Apreciamos claramente como Saint-Exupéry, en su trabajo de tono más filosófico y esencial, en el que abrevó en los dilemas del tiempo y reflexionó sobre la vida, la muerte, la educación y tantas otras cuestiones centrales de la existencia, el ajedrez, ese que lo acompañó en tantas experiencias vitales, adquirió una presencia del todo relevante.
Extremando el análisis, aunque descreemos que ello estuviera en la mente del escritor, podría especularse que la propia ciudadela que da título al texto tiene alguna reminiscencia directa al juego. Es que, como es sabido, con ese nombre en la literatura especializada, en particular de la época medieval, se podía referir a la pieza de la torre (por su calidad de defensa ante los ataques exteriores), conforme un diseño que se le dio entonces en Europa a un trebejo que, antes, en las versiones orientales (en la India, Persia y el mundo musulmán), connotaba preferentemente a un carro (y en el primer caso también a un navío).
Pero no. Esas deben ser ensoñaciones nuestras. La idea de ciudadela corresponde evidentemente a un sentido más profundo ya que, con ella, se alude a la representación material de valores y creencias en el contexto de una existencia que adquiere, con el curso del tiempo, formas demasiado pétreas.
Por tanto, habría mejor que entender que estamos en presencia de construcciones que terminan por aprisionarnos, por lo que las debemos derribar, siempre que pretendemos readquirir un estado de libertad que, por momentos, quedó en el olvido o postergado.
Ello debe procurarse siempre, a pesar de los riesgos que implica abandonar un estado de (aparente) protección a la que remite la ciudadela, al quedar necesariamente más expuestos, al derribarse los muros, al derrumbarse esa ciudadela que, previamente, nos hemos encargado de erigir, en busca de cierto conformismo protector.

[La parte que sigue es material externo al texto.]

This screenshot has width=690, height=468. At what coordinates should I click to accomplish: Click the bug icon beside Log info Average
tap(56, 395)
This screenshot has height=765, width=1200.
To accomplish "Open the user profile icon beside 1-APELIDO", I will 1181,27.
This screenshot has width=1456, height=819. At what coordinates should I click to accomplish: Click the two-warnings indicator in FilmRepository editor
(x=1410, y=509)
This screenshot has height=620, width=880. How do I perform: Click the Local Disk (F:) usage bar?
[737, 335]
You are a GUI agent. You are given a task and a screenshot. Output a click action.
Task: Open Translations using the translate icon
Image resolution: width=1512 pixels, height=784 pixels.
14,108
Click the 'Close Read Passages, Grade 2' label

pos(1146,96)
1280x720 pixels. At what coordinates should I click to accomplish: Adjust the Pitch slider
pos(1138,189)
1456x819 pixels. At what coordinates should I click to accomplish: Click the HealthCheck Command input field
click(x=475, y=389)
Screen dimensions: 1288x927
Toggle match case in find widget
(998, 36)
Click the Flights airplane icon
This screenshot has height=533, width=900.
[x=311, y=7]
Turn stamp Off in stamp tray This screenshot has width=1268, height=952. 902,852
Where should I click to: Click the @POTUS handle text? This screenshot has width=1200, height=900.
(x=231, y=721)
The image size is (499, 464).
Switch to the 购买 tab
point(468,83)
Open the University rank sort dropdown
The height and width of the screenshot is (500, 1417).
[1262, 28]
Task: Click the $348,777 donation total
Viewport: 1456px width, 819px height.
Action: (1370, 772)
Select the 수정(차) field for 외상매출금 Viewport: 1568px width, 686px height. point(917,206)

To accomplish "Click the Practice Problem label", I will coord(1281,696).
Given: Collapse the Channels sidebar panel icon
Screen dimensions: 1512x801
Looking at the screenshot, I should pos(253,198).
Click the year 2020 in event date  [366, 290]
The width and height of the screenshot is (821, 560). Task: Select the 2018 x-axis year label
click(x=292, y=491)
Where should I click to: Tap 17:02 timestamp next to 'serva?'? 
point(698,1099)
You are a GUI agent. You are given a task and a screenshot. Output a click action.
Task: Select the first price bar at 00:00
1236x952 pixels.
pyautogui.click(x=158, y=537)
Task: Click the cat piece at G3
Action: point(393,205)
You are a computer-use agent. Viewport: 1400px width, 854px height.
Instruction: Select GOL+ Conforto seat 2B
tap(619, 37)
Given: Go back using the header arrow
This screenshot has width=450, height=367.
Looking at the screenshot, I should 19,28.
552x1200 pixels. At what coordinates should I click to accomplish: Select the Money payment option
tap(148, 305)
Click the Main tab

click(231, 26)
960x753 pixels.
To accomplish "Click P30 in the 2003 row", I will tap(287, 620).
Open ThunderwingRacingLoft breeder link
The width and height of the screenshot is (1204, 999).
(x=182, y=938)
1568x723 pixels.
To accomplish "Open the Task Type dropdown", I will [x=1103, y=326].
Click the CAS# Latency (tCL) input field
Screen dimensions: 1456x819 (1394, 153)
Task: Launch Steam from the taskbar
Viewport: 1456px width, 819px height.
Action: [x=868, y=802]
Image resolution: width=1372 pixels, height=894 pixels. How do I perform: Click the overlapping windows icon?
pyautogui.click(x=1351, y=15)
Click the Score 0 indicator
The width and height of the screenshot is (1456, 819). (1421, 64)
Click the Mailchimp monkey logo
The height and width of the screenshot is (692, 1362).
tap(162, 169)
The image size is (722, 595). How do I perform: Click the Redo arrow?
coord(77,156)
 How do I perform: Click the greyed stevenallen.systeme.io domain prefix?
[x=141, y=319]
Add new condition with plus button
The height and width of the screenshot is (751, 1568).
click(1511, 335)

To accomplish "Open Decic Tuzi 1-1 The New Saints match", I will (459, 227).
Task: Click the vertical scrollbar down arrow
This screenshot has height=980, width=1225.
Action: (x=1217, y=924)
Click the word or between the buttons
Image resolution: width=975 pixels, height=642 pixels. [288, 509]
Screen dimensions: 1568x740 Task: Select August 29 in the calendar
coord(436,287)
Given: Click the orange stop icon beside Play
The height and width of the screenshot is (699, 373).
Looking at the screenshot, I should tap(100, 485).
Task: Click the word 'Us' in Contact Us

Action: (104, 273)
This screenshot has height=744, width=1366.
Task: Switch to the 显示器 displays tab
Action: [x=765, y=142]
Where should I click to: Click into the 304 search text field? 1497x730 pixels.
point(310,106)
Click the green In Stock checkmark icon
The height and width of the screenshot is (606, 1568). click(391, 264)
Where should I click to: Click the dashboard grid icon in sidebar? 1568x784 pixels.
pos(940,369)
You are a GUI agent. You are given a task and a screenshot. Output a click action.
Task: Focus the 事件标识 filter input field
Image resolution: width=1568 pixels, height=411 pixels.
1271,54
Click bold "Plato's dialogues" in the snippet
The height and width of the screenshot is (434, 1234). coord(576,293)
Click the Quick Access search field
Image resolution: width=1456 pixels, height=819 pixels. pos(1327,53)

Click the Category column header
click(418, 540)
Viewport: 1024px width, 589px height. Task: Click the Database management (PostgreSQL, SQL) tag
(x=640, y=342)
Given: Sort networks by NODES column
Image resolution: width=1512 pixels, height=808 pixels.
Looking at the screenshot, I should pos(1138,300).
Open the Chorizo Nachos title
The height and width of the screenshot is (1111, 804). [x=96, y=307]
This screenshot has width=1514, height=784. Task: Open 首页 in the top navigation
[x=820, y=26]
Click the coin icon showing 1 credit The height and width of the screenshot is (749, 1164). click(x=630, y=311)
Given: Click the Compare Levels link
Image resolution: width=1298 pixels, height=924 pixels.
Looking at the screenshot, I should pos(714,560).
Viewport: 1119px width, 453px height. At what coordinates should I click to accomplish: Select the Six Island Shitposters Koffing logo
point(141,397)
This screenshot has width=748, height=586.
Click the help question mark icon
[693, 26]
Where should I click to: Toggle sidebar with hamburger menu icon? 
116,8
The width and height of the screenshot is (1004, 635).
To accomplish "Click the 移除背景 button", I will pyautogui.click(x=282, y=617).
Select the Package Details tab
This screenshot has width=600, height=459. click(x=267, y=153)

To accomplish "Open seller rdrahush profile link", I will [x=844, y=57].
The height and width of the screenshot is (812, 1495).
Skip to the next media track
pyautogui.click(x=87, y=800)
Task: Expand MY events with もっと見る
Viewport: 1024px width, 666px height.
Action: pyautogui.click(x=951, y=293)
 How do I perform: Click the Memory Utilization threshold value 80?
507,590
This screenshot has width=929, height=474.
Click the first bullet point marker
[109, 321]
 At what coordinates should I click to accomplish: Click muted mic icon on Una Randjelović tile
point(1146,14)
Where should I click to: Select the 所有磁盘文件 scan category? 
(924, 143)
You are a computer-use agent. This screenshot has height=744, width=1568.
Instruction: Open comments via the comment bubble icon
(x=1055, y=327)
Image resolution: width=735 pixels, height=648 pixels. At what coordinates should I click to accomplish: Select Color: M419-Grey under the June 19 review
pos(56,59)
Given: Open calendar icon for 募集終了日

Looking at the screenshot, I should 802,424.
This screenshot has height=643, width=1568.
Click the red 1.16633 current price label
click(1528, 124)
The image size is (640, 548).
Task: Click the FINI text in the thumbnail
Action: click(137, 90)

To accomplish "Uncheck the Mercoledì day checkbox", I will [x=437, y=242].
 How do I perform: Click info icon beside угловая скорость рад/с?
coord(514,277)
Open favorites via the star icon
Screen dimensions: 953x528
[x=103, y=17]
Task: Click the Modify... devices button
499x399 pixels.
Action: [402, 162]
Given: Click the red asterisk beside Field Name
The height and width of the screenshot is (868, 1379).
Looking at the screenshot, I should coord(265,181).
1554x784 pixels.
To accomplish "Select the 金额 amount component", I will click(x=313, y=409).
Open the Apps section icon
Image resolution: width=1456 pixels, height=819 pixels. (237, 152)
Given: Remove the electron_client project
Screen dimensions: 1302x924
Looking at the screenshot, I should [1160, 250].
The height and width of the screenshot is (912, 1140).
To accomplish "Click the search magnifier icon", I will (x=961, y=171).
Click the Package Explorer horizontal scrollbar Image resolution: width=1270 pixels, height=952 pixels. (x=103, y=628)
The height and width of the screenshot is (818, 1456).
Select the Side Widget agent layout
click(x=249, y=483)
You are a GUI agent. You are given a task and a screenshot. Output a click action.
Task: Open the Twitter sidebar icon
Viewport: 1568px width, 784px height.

Podemos concluir entonces con Saint-Exupéry recordando:
“Porque se me ha revelado que el hombre es un todo semejante a la ciudadela. Destruye los muros para asegurarse la libertad, pero ya es sólo una fortaleza desmantelada, y abierta a las estrellas. Entonces comienza la angustia de no ser…”.
Quisiéramos creer que, al poder en definitiva el autor (y, gracias a su reflexión, ahora sabemos que ello también podemos hacer cualquiera de nosotros) divisar sin amparo alguno el firmamento, el ajedrez, ya no como alegoría literaria, sino como mágico juego, en un momento en el que se entremezclarán necesariamente las sensaciones de libertad y de angustia, ese milenario pasatiempo pueda servir de inspiración, de distracción, tal vez de sosiego….
Fuentes:
Ciudadela, Saint-Exupéry, Editorial y Librería Gouncourt, Buenos Aires, 1966.
Saint-Exupéry: A Biography, Stacy Schiff, Alfred A. Knof Inc. (distribuido por Random House), New York, 1994.